Et les candidatures fantaisistes ne résistent pas aux entretiens
de motivation pour entrer dans une ONG (Organisation Non Gouvernementale).
Sur les milliers de demandes de départs sur le terrain adressées
l'an passé à ACF (Action Contre la faim), une centaine se
sont concrétisées. Plus généralement, seuls
2700 volontaires partent chaque année en mission pour les quelques
160 ONG françaises
Exceptions notables, les professions médicales et paramédicales sont toujours cotées, avec des pics au moment des crises sanitaires et des épidémies. " Ceux qui nous contactent ont de grandes chances de partir rapidement sur le terrain ", assure Arnaud Laurent, responsable des ressources humaines chez MSF.
Naviguer
entre pénurie de médecins
Toutes
les spécialités sont recherchées : chirurgiens, anesthésistes,
sages-femmes, laborantins, nutritionnistes et surtout infirmier(ère)s.
Des situations d'urgence aux programmes de développement de longue
durée, les missions ne manquent pas. Et un volet important des
activités concerne la formation des personnels locaux.

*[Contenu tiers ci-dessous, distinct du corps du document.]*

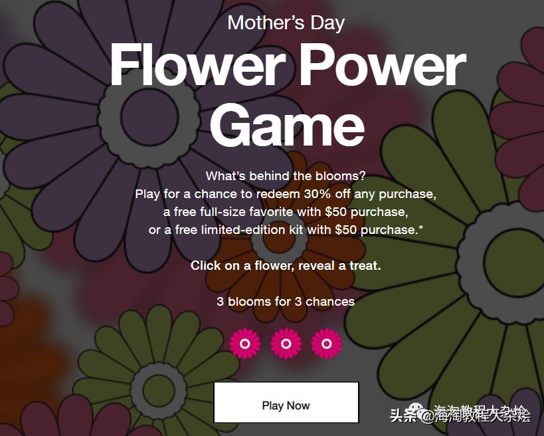544x436 pixels.
Task: Click the large purple flower's center
Action: point(149,108)
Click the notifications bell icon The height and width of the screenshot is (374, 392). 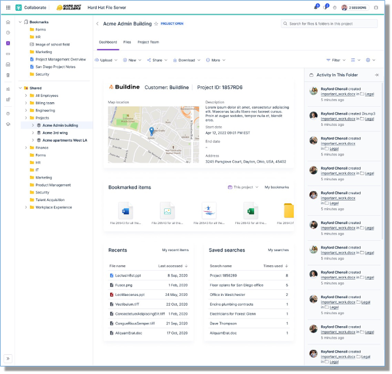click(316, 8)
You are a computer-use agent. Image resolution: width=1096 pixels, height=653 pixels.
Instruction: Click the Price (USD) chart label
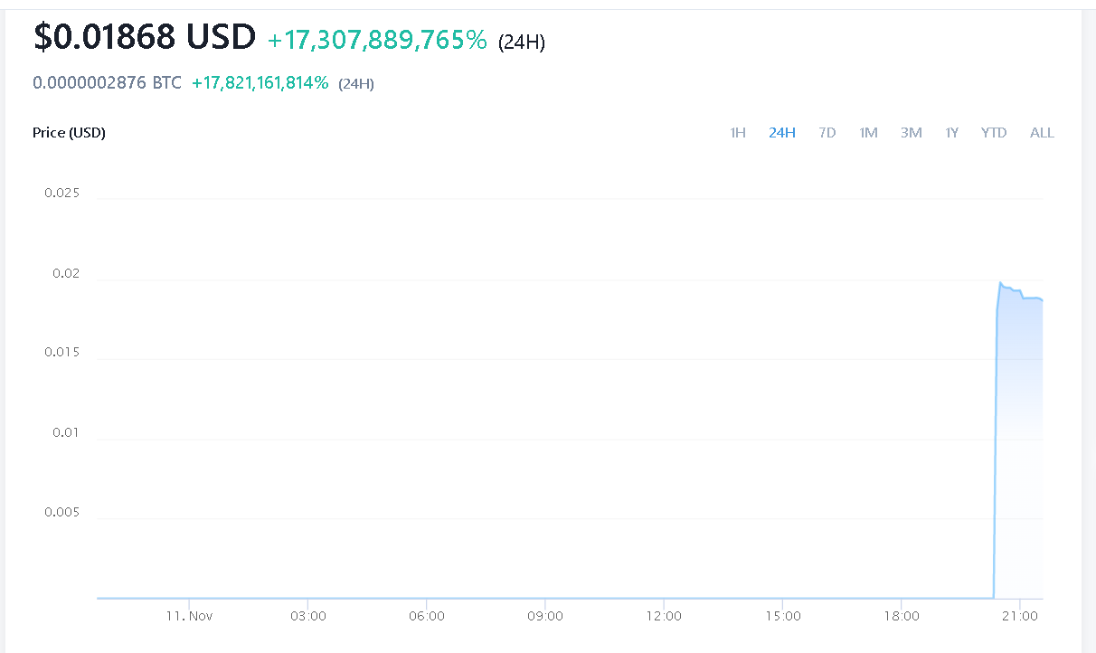[x=69, y=133]

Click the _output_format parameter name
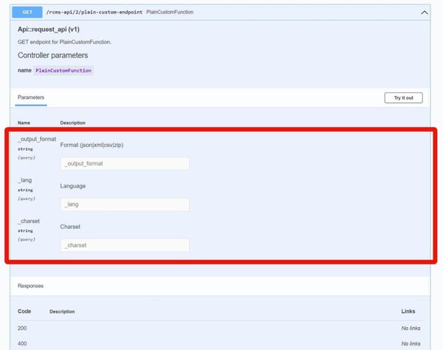37,139
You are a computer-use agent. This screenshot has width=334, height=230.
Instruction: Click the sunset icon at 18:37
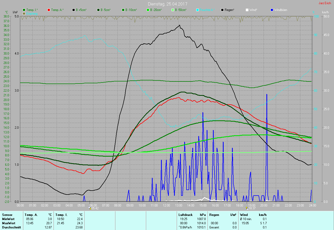pyautogui.click(x=247, y=208)
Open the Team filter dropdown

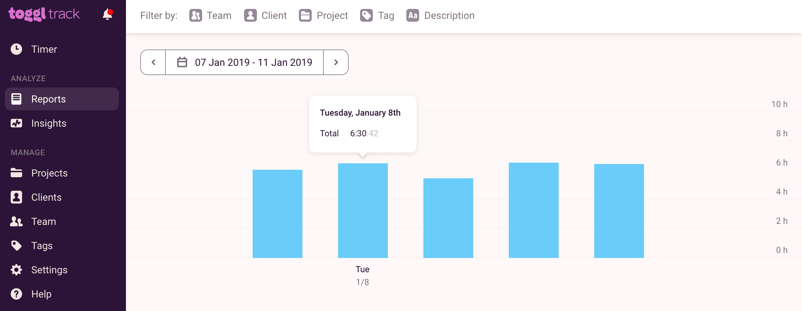tap(210, 16)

En plus d'être très demandés, ces professionnels bénéficient
souvent, sur le terrain, d'une capacité d'initiative importante
et peuvent constater l'utilité de leurs interventions pour les
populations. .Mais les conditions financières peu encourageantes
et la peur de compromettre leur carrière en France sont des freins
à l'engagement. " Comme la plupart des médecins n'acceptent
de partir que quelques semaines pendant leurs congés ou le temps
d'une disponibilité, nous devons diversifier nos sources de recrutement,
constate Arnaud Laurent. Et, nos french doctors sont plus souvent étrangers,
notamment américains. " Restent ceux qui décident de
se consacrer plus longuement à l'humanitaire.
Ils enchaînent alors les missions, pour finir par occuper des postes de coordinateur au sein de structures françaises ou anglo-saxonnes, nettement plus généreuses en terme de rémunération.
et afflux de logisticiens
Loin de la pénurie constatée pour les médecins et infirmier(ère)s, les métiers dits techniques, de la logistique à la gestion, connaissent, quant à eux, un afflux de candidatures bien supérieures aux besoins. D'autant plus, comme le souligne Florence Daunis, responsable de ressources humaines chez ACF, que " le nombre de postes reste limité, car nous formons sur place de plus en plus de personnels locaux ".Parmi les expatriés, la plupart des candidats retenus sont plutôt jeunes et diplômés : les trois quarts ont entre 24 et 35 ans et un diplôme bac +3 ou bac +4. Et l'expérience prime. " Que ce soit pour suivre une formation aux métiers de l'humanitaire ou pour postuler auprès d'une ONG, priorité est donnée à ceux qui possèdent une expérience de terrain, bénévole ou associative.